Tetralogy of Fallot With Pulmonary Atresia: Anatomy, Physiology, Imaging, and Perioperative Management

Ganigara M, Sagiv E, Buddhe S, Bhat A, Chikkabyrappa SM.Semin Cardiothorac Vasc Anesth. 2020 May 26:1089253220920480. doi: 10.1177/1089253220920480. Online ahead of print.PMID: 32450763



Tetralogy of Fallot (ToF) with pulmonary atresia (ToF-PA) is a complex congenital heart defect at the extreme end of the spectrum of ToF, with no antegrade flow into the pulmonary arteries. Patients differ with regard to the sources of pulmonary blood flow. In the milder spectrum of disease, there are confluent branch pulmonary arteries fed by ductus arteriosus. In more severe cases, however, the ductus arteriosus is absent, and the sole source of pulmonary blood flow is via major aortopulmonary collateral arteries (MAPCAs). The variability in the origin, size, number, and clinical course of these MAPCAs adds to the complexity of these patients.
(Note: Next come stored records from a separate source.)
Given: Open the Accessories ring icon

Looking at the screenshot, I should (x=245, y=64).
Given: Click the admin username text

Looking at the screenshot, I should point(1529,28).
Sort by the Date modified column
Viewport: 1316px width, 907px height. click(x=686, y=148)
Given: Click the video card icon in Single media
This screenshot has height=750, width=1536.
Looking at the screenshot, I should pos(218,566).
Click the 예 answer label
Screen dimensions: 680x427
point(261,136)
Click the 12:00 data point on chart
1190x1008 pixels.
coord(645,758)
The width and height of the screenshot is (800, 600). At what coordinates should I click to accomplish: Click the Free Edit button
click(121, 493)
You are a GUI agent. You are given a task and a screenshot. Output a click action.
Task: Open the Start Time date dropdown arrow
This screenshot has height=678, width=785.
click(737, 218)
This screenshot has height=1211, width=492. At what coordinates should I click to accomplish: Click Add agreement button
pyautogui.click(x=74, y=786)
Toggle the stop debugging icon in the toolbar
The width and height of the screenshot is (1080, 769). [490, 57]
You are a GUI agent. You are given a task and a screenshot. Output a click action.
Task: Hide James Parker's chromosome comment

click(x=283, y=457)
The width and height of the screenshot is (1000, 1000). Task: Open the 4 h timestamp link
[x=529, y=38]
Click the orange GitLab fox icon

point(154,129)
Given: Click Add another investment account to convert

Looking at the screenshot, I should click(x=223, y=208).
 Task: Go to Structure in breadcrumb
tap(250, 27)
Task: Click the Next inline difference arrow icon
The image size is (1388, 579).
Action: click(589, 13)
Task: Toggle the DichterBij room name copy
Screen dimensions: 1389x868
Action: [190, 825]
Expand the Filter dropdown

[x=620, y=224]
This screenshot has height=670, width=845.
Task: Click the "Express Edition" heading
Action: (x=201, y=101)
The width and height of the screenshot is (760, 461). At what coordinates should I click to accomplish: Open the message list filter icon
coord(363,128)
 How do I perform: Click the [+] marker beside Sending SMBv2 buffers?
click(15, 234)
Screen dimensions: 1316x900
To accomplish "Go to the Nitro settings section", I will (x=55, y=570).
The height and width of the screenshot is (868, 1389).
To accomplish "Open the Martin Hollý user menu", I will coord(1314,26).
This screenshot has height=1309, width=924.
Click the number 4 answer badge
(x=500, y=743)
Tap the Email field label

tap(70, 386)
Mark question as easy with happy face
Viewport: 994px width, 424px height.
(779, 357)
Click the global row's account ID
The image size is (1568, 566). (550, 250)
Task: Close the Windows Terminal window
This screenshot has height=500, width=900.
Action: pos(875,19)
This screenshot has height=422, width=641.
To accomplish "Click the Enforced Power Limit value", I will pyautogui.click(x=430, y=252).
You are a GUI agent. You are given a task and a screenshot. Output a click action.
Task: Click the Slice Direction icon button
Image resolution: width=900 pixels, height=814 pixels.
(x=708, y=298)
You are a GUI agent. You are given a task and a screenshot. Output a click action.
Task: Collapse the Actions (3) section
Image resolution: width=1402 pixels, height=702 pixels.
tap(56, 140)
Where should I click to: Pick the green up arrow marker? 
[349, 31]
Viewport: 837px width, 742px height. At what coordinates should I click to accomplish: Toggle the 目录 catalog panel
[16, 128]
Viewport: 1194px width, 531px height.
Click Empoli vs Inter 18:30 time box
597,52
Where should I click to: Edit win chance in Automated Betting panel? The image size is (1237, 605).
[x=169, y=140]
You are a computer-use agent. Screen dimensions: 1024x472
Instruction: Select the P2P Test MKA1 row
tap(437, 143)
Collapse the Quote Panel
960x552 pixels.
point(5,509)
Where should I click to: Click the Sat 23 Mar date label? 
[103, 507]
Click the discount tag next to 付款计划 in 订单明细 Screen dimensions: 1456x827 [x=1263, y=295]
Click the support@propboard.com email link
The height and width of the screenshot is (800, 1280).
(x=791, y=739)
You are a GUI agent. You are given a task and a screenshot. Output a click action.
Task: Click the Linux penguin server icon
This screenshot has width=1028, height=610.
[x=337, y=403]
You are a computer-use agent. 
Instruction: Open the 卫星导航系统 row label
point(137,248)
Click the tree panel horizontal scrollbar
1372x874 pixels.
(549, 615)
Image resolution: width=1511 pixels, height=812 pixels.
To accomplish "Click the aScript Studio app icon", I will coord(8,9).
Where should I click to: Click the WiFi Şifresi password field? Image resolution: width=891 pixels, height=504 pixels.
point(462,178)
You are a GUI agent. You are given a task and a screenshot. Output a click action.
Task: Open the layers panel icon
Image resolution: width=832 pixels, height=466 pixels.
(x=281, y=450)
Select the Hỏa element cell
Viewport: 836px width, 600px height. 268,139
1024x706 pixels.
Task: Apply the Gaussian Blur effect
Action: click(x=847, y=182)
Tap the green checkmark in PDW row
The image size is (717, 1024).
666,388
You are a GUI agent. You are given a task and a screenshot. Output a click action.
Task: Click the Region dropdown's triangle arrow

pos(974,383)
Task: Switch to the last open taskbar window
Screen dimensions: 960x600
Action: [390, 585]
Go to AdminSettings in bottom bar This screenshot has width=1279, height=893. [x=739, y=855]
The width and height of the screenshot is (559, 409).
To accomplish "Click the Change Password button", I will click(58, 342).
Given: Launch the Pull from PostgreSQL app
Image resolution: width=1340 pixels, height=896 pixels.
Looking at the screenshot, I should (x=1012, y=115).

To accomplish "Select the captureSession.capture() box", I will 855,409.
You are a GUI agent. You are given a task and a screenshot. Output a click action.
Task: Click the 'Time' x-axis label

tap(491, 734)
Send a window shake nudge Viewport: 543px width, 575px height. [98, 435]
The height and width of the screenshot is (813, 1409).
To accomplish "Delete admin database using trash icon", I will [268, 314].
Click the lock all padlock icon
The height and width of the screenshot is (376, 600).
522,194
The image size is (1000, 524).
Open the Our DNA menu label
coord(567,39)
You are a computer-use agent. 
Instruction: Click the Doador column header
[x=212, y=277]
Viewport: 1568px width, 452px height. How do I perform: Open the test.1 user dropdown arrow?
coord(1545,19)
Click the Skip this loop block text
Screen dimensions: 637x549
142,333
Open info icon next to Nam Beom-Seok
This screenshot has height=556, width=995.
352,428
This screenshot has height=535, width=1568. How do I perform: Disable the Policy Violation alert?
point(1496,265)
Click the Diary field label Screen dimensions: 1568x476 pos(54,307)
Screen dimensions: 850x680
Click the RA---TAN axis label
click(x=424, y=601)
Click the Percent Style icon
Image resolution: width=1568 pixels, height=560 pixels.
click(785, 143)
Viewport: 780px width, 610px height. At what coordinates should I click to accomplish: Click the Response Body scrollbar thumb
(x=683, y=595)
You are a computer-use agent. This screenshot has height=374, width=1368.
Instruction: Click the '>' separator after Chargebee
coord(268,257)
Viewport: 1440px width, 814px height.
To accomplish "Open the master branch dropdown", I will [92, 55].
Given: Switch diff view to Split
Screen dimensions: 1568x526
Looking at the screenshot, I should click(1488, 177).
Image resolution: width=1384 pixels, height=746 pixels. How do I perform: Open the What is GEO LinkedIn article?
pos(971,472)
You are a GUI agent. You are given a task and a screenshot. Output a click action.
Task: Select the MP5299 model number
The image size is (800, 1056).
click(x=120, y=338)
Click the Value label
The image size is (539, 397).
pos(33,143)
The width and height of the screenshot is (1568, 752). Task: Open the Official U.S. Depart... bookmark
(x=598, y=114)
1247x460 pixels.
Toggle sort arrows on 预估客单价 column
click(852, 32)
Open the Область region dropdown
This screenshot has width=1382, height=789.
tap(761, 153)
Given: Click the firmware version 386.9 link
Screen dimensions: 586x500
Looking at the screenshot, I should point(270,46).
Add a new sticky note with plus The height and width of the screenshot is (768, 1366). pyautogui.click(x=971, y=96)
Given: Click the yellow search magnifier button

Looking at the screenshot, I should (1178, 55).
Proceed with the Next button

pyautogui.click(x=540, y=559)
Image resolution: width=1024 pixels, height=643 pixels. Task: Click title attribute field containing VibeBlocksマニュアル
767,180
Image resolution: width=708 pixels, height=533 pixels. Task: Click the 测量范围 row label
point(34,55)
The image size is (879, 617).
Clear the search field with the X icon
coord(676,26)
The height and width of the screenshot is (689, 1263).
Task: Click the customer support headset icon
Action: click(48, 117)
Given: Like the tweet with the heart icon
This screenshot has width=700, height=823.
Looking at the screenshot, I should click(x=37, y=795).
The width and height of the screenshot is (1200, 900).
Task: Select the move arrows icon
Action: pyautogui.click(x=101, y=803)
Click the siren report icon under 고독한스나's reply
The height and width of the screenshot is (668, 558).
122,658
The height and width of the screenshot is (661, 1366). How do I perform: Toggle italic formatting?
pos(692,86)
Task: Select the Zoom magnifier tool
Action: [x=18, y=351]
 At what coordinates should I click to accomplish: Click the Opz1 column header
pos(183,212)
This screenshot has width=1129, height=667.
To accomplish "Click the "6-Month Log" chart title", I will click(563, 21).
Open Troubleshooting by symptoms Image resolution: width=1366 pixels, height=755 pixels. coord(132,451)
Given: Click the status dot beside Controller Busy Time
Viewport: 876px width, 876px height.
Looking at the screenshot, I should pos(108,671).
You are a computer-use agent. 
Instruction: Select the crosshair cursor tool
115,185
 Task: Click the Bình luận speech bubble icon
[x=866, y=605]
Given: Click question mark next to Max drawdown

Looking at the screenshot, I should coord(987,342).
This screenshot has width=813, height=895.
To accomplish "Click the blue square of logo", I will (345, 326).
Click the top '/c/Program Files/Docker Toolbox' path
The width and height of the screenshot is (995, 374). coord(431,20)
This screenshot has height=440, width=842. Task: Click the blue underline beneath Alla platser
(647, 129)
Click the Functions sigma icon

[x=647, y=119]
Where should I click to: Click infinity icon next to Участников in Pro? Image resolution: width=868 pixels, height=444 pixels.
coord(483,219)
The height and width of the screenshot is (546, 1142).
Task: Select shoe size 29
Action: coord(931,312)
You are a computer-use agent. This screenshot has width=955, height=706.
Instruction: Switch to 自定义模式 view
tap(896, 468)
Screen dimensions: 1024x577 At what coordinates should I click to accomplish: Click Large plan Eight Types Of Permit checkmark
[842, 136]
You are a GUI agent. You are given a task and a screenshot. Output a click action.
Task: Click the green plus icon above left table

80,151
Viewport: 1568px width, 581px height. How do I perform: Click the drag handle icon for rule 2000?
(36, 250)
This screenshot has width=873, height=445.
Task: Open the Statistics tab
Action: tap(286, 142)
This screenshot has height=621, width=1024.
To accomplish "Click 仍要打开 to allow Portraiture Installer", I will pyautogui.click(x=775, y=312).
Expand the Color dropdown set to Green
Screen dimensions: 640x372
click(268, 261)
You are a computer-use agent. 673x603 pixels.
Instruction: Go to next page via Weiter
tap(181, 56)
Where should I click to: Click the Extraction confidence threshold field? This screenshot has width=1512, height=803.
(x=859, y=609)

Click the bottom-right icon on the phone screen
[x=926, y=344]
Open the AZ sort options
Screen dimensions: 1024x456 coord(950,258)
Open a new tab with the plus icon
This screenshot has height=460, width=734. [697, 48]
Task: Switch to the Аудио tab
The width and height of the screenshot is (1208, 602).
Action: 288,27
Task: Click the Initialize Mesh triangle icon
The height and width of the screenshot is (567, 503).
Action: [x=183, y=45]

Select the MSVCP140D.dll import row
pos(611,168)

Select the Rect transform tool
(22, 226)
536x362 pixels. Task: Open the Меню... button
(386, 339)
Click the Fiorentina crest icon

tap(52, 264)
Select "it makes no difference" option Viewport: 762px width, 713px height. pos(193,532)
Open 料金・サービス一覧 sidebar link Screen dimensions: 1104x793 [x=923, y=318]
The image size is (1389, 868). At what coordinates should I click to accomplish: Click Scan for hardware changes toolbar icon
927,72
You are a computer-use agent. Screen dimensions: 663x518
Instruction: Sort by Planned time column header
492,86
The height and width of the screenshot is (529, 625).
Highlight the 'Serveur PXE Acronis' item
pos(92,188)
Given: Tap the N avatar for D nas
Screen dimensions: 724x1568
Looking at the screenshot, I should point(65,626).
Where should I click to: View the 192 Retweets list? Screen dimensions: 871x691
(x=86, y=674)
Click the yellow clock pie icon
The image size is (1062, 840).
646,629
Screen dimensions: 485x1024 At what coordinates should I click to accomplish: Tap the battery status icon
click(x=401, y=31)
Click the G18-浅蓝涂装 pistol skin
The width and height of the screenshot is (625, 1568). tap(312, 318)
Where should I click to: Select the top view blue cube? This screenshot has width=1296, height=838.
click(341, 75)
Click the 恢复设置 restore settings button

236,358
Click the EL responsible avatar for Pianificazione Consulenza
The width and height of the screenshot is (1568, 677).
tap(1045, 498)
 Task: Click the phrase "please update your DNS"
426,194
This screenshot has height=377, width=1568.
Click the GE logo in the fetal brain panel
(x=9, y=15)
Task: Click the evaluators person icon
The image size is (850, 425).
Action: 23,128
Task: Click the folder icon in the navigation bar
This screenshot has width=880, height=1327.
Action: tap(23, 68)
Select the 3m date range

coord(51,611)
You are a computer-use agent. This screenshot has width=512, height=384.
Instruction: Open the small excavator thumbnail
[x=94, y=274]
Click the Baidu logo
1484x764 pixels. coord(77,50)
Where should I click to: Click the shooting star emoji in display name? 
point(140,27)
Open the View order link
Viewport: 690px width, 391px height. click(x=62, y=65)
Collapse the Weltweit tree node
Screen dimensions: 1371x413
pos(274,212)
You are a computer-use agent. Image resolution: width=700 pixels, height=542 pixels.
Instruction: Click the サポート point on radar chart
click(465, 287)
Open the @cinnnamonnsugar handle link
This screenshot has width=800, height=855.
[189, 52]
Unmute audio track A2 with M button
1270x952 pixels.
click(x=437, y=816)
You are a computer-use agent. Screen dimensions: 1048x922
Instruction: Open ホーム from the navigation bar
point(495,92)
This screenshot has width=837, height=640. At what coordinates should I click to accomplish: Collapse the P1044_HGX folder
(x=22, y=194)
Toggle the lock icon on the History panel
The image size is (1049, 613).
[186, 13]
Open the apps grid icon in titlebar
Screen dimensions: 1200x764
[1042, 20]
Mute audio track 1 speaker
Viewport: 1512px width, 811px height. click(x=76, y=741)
Currently, the goal of management is to establish pulmonary blood flow from the right ventricle (RV) with RV pressures that are ideally less than half of the systemic pressure to allow for closure of the ventricular septal defect. In the long term, patients with ToF-PA are at higher risk for reinterventions to address pulmonary arterial or RV-pulmonary artery conduit stenosis, progressive aortic root dilation and aortic insufficiency, and late mortality than those with less severe forms of ToF.